[Tâche à réaliser]
Citez mot pour mot, dans le texte fourni ci-dessous, le passage qui s'ouvre sur les mots contenant « Dieudonné ne me » et se clôt sur « juge des référés... ».
===== Texte fourni =====
Dieudonné ne me fait pas rire. Quand on sème le racisme, l'antisémitisme et la haine, on récolte la tempête médiatique. Mais que le Conseil d'Etat flingue 80 ans de jurisprudence (arrêt Benjamin du 19 mai 1933), ça me sidère. Jetons un œil aux arguments du juge des référés...
Ordonnance
du 9 janvier 2014
Ministre
de l'intérieur c/ Société Les Productions de la Plume et M. Dieudonné M'Bala
M'Bala
4.
Considérant que l'exercice de la liberté d'expression est une condition de la
démocratie et l'une des garanties du respect des autres droits et libertés;
qu'il appartient aux autorités chargées de la police administrative de prendre
les mesures nécessaires à l'exercice de la liberté de réunion; que les
atteintes portées, pour des exigences d'ordre public, à l'exercice de ces
libertés fondamentales doivent être nécessaires, adaptées et proportionnées;
Avouez que ça rassure. C'est le cadre, rien à dire, et surtout la CEDH n'y verra rien de mal. En effet, chaque article de la convention européenne que chaque Etat conserve la possibilité de réglementer un droit ou une liberté par des mesures nécessaires, dans une société démocratique, à la sécurité nationale, à l’intégrité territoriale ou à la sûreté publique, à la défense de l’ordre et à la prévention du crime, à la protection de la santé ou de la morale, à la protection de la réputation ou des droits d’autrui, pour empêcher la divulgation d’informations confidentielles ou pour garantir l’autorité et l’impartialité du pouvoir judiciaire.
5.
Considérant que, pour interdire la représentation à Saint-Herblain du spectacle
« Le Mur », précédemment interprété au théâtre de la Main d'Or à Paris, le
préfet de la Loire-Atlantique a relevé que ce spectacle, tel qu'il est conçu,
contient des propos de caractère antisémite, qui incitent à la haine raciale,
et font, en méconnaissance de la dignité de la personne humaine, l'apologie des
discriminations, persécutions et exterminations perpétrées au cours de la
Seconde Guerre mondiale; que l'arrêté contesté du préfet rappelle que M.
===== Section des données =====
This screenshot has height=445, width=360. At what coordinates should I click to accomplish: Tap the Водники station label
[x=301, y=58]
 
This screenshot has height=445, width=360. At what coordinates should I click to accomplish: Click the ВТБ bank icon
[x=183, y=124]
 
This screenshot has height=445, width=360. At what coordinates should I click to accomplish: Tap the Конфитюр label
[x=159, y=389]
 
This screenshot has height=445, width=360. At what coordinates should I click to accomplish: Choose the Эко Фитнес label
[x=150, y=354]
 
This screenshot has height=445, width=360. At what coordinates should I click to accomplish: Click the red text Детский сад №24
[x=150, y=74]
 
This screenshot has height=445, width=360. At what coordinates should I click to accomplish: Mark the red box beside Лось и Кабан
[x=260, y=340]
=====
===== Section des données =====
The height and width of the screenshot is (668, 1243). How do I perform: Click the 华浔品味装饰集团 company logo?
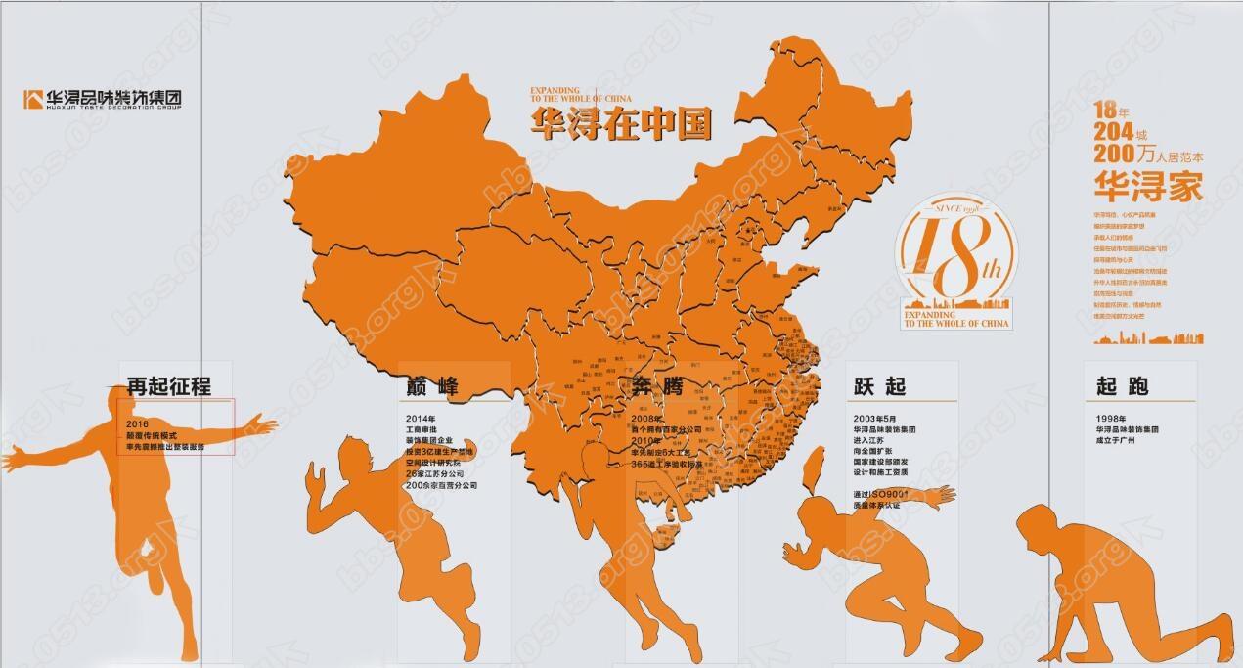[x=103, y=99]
=====
[Solution rédigée]
Dieudonné ne me fait pas rire. Quand on sème le racisme, l'antisémitisme et la haine, on récolte la tempête médiatique. Mais que le Conseil d'Etat flingue 80 ans de jurisprudence (arrêt Benjamin du 19 mai 1933), ça me sidère. Jetons un œil aux arguments du juge des référés...